«In den Schulferien werden Eltern ziemlich alleine gelassen», sagt SP-Grossrat Kaspar Sutter. In den vergangenen Jahren habe Basel-Stadt das Angebot an Tagesstruktur-Plätzen zwar stetig ausgebaut. «Dieses weist aber noch immer eine massive Lücke aus, nämlich während den Schulferien». Die Bedürfnisse der Eltern würden nicht berücksichtigt. Es werde vielmehr davon ausgegangen, dass «Eltern über 14 Wochen Ferien pro Jahr verfügten».

Nun will Sutter die Regierung mittels Motion verpflichten, Tagesstrukturen auch zur Ferienzeit anzubieten, «dies in einer anzahlmässig reduzierten Form und unter Kostenbeteiligung der Eltern, aber an konstanten Orten.»

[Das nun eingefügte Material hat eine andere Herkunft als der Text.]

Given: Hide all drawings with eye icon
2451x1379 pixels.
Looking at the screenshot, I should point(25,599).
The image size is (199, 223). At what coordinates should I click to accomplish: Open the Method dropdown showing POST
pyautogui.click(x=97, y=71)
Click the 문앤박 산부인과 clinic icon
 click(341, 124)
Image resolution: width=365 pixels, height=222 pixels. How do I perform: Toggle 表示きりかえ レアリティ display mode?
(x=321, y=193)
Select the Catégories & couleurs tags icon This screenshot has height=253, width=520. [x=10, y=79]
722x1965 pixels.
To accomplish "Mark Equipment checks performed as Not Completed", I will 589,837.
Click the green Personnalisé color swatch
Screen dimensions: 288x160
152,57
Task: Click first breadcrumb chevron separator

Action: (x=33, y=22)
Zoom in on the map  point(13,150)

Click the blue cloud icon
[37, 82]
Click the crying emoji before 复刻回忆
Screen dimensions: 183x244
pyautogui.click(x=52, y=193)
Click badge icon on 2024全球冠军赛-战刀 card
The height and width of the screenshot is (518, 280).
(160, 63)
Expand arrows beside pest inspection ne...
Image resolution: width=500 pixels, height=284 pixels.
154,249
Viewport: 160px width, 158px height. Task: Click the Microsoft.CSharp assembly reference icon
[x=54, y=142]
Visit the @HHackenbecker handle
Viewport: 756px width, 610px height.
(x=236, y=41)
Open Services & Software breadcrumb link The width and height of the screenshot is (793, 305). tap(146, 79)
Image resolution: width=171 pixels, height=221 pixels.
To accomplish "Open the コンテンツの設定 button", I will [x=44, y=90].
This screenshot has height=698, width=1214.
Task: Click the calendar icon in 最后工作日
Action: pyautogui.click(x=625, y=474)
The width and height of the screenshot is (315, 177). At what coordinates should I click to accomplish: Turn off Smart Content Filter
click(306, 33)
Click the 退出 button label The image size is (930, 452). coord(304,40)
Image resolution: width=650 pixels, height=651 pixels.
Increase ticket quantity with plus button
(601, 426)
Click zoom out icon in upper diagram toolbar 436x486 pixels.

Sutter ist nicht der erste Grossrat, der mit dieser Forderung an die Regierung gelangt. Im Januar beantwortete der Regierungsrat eine entsprechende Anfrage von SP-Grossrätin Franziska Roth mit den Worten: «Kinder, die in den Tagesheimen sind, werden auch in den Ferien weitgehend dort betreut. Für die anderen Kinder will der Regierungsrat das Angebot der‹Binggis-Ferien› etablieren und ab Sommer 2017 auch für Kindergartenkinder ausserhalb der Tagesstrukturen öffnen.»

Tagesferien «vollkommen ungenügend»

Diese Tagesferien erachtet Sutter aber als «vollkommen ungenügend», da deren Veranstaltungsorte immer wieder wechselten, eine Mindestanwesenheit von vier Tagen gelte und Kindergärtner von vielen Möglichkeiten ausgenommen seien. Sutter schwebt vielmehr ein System vor, das die Gemeinde Riehen bereits kennt. Im Freizeitzentrum Landauer gibt es Module, die Eltern halbtagesweise buchen können.

Um die Regierung stärker unter Druck zu setzen, hat Sutter sich bürgerliche Verbündete ins Boot geholt. Unter anderem der designierte CVP-Präsidenten Balz Herter, GLP-Präsidentin Katja Christ, FDP-Grossrat Stephan Mumenthaler unterstützen Sutter im Bestreben, innert zwei Jahren in jedem Schulkreis ein ganztägiges Angebot ab Stufe Kindergarten einzuführen.

Gerade für die Kleinsten fordert Sutter zudem via schriftlicher Anfrage eine Liste, für wie viele Kindergärten schon Tagesstrukturen bestehen und zieht zudem die Errichtung von Transfers an allen Standorten in Erwägung.